I love films, but this has been a bad year for them until very recently. I think I've seen less than half a dozen since last summer! When I like a film, I am thinking how much I'd love to study it, to watch it again and again, even while I watch it for the first time.
My first time watching Hugo (the 3-D version), yesterday, was such an experience. From the very first shot, an amazing panorama of a wintry 19th century Paris,likened to the mechanical workings of a clock, I was transfixed, studying the camera angles, noting the allusions to famous films and film-makers as well as art. It would be a delicious film to teach, but sadly, I if I ever do get to do so, 3-D won't be accessible. And I can't even really afford to go see it again in that format since 3-D movies cost a lot! I am not accustomed to paying that much to go to a movie; it was more than the play last night.

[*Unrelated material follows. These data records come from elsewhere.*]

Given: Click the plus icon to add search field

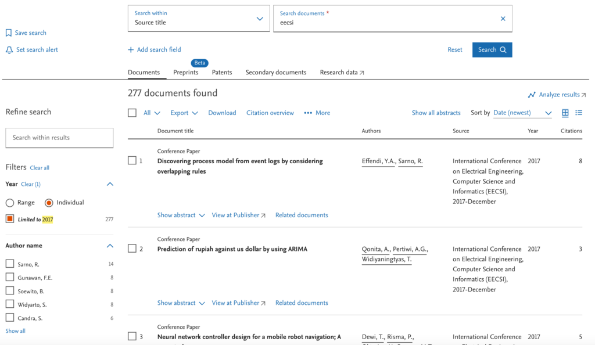Looking at the screenshot, I should [x=131, y=50].
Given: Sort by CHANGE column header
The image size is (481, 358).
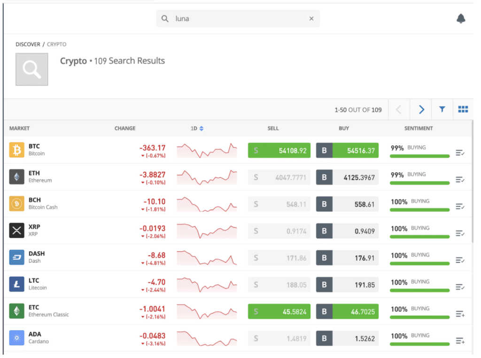Looking at the screenshot, I should pos(125,128).
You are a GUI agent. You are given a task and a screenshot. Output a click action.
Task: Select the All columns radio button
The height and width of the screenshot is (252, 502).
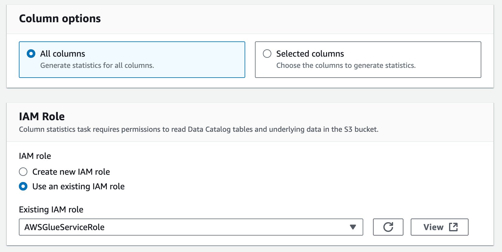31,54
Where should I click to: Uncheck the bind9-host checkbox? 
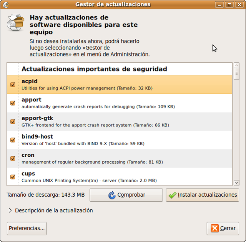13,140

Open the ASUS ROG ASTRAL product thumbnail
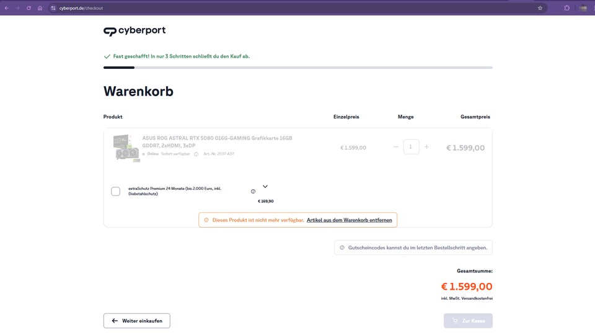pos(126,148)
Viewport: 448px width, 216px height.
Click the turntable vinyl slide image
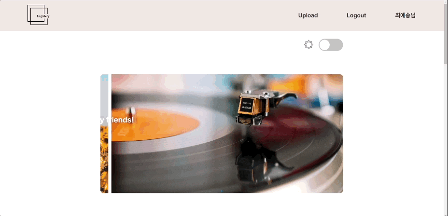point(227,134)
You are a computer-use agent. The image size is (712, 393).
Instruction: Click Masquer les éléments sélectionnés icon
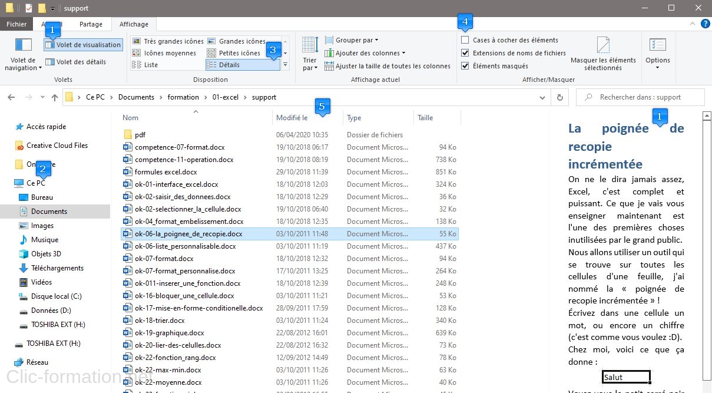pos(603,46)
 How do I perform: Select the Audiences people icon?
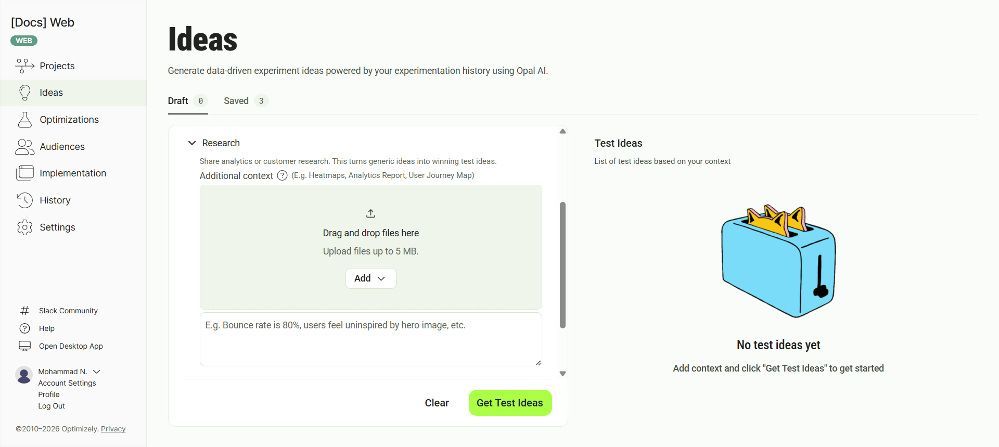click(x=24, y=147)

The film tells the story of a young orphan, Hugo Cabret, son of a watchmaker, who lives in a clock tower at the train station, where he winds and repairs the giant station clock. This fact gave Scorcese a chance to have the character reprise the famous scene of Harold Lloyd hanging from a clock, high above the street, in the film Safety First, which is also showcased in Scorcese's movie.
The best part of the film was the director's version of the silent films of George Melies, most of which are lost. However, most of us who have studied movies have seen stills from his films, particularly the one I have put up here, Voyage to the Moon. Hugo was a love letter to cinema, from start to finish. It was beautiful, and ought to take every prize this year. It probably won't though.